Originally set to air in May, and February, "Cause and Effect" first aired in the United States on March 12, 2010. Critics mostly focused on the potential cancellation of the series, but two reviewers gave the episode reviews. "Cause and Effect" became the Numb3rs series finale after CBS's cancellation of the series on May 18, 2010.

==Plot summary==
Drs. Charlie Eppes (David Krumholtz) and Amita Ramanujan (Navi Rawat) are married at CalSci. Charlie's father Alan Eppes (Judd Hirsch), Charlie's older brother FBI Special Agent Don Eppes (Rob Morrow), and friends FBI Special Agents David Sinclair (Alimi Ballard), Colby Granger (Dylan Bruno), Nikki Betancourt (Sophina Brown), and Assistant United States Attorney Robin Brooks (Michelle Nolden) attend the ceremony. Charlie and Amita's friend and colleague Dr. Larry Fleinhardt (Peter MacNicol) officiates.

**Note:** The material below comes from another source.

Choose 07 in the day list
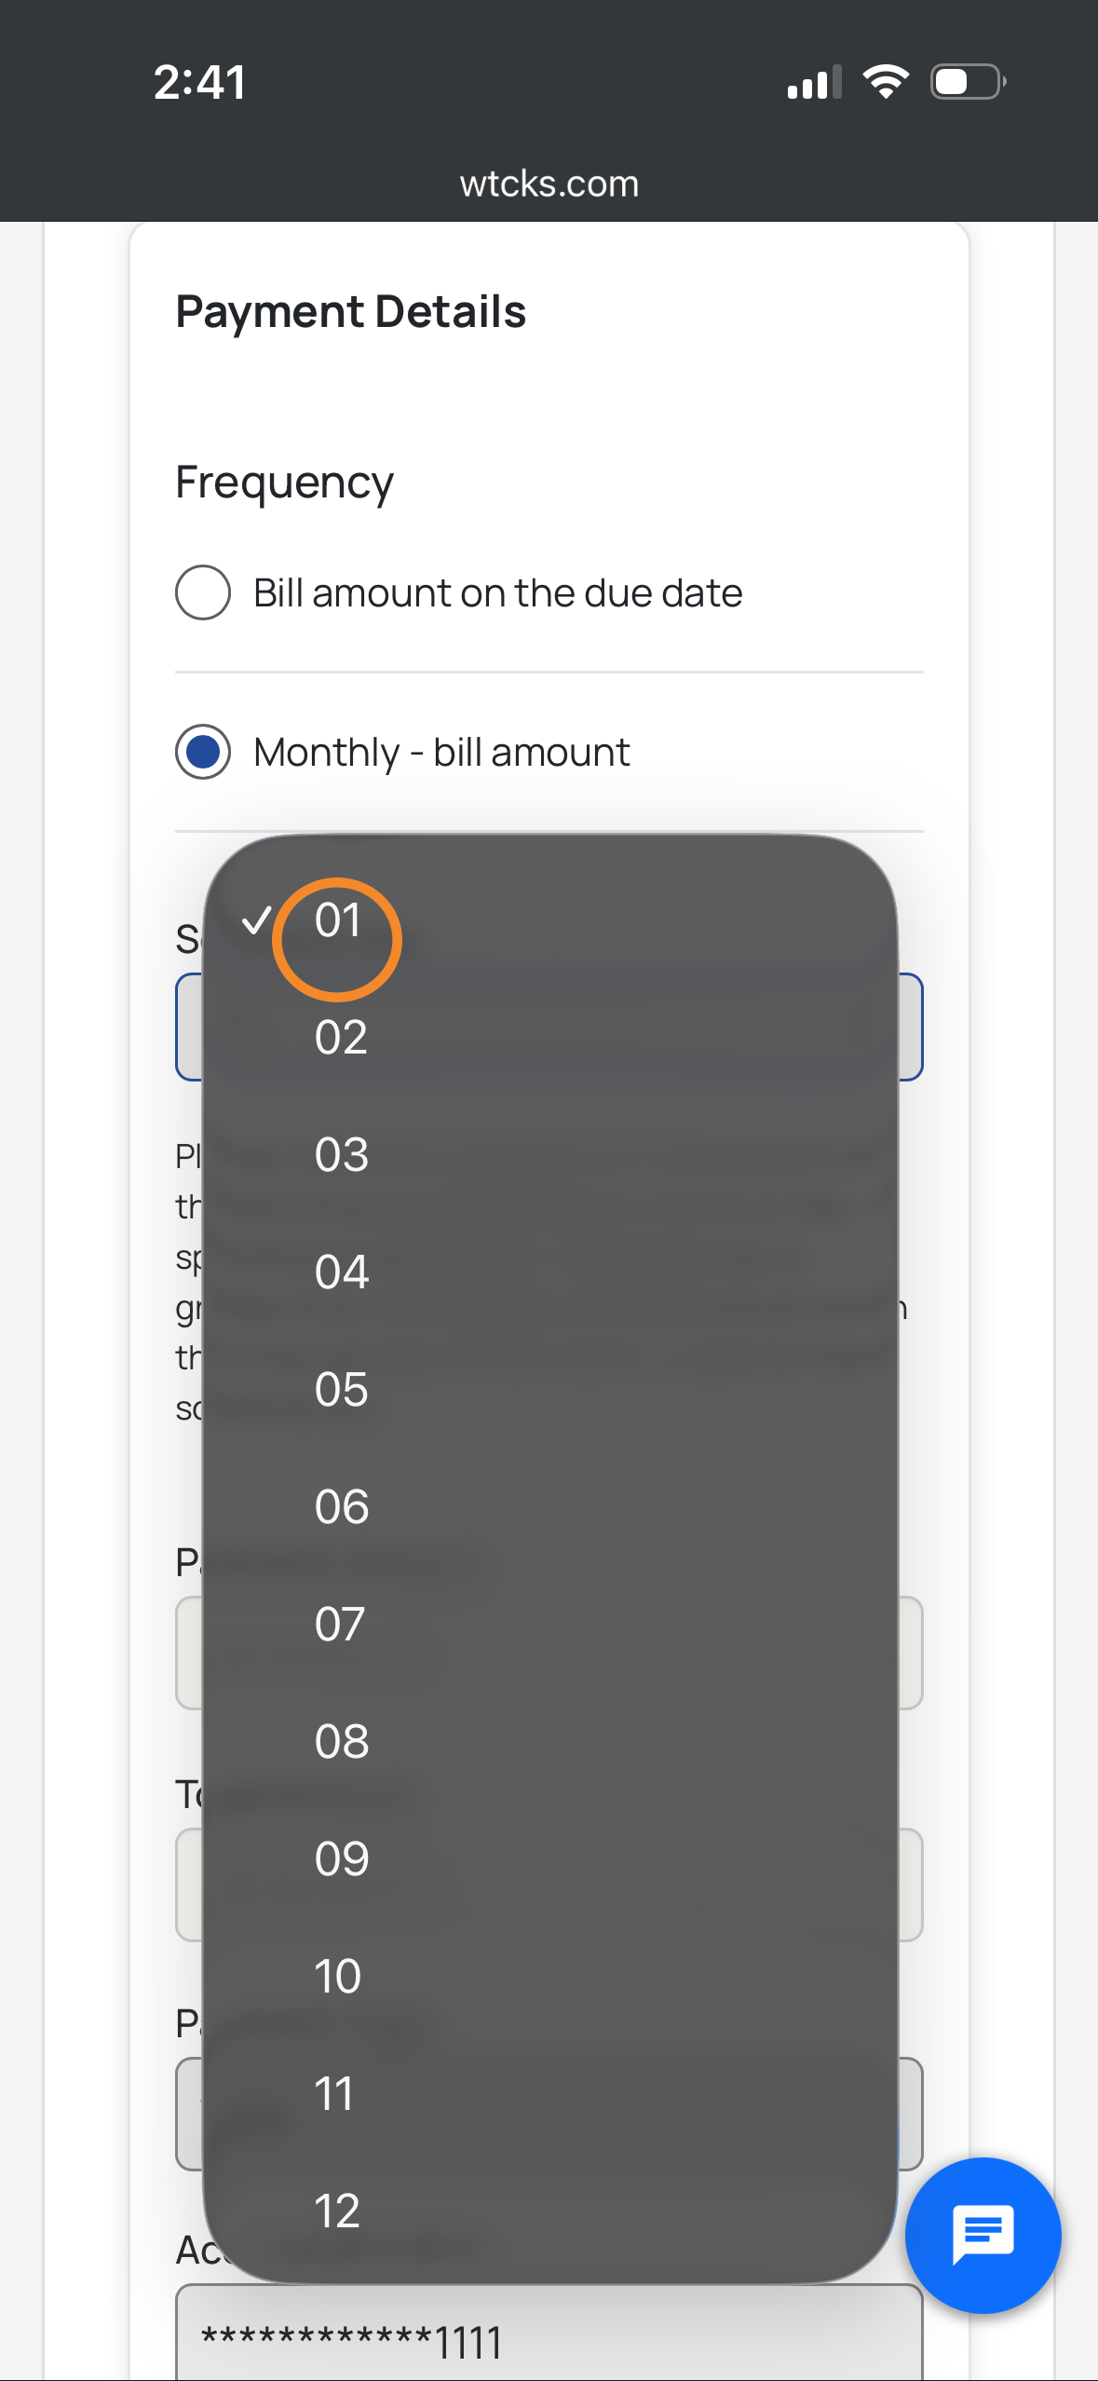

After receiving a call from FBI Special Agent Liz Warner (Aya Sumika), Don and David leave the reception to arrest Ted Dacosta (Luke Rosen), a man wanted on fraud charges. During the arrest, a man who has just learned that Decosta had swindled him tackles Don and David. The tackle knocks Don's gun away from him. Someone picks the gun up and walks away from the scene. A member of the Los Angeles Police Department (LAPD) questions Don about the incident, and Don completes the required paperwork. Nikki contacts her former colleagues at the LAPD for assistance.

At Charlie's house, Alan and Charlie notice that Don is upset about losing his gun. Charlie offers to help his brother locate the gun, but Don refuses, citing Charlie and Amita's upcoming visiting professorships at Cambridge. Don receives a call about two drug dealers who were fatally shot with Don's gun. None of the neighbors appear upset about the dealers' deaths. A tip from LAPD leads the FBI team to the leader of the community crime watch. He insists that he did not have the gun but later confesses to possessing it when presented with contradictory evidence. Don confesses to Robin that he feels that the search for his gun could determine his future with the FBI. Robin replies that the current case should not influence his decision. Meanwhile, FBI technician Matt Li (Matthew Yang King) discovers many references to Don's gun as a vigilante gun on several social networking sites. Charlie, Amita, Larry, and Otto Bahnoff (John Cariani), a plasma physicist who has assisted the FBI on two previous cases, use the small world network to track the gun. While discussing the math, Don and Charlie agree that, although they had spent their lives apart from each other, they want to keep the relationship they have with each other. The team receives another call, this time leading them to the body of a woman who planned to drink and drive without a driver's license.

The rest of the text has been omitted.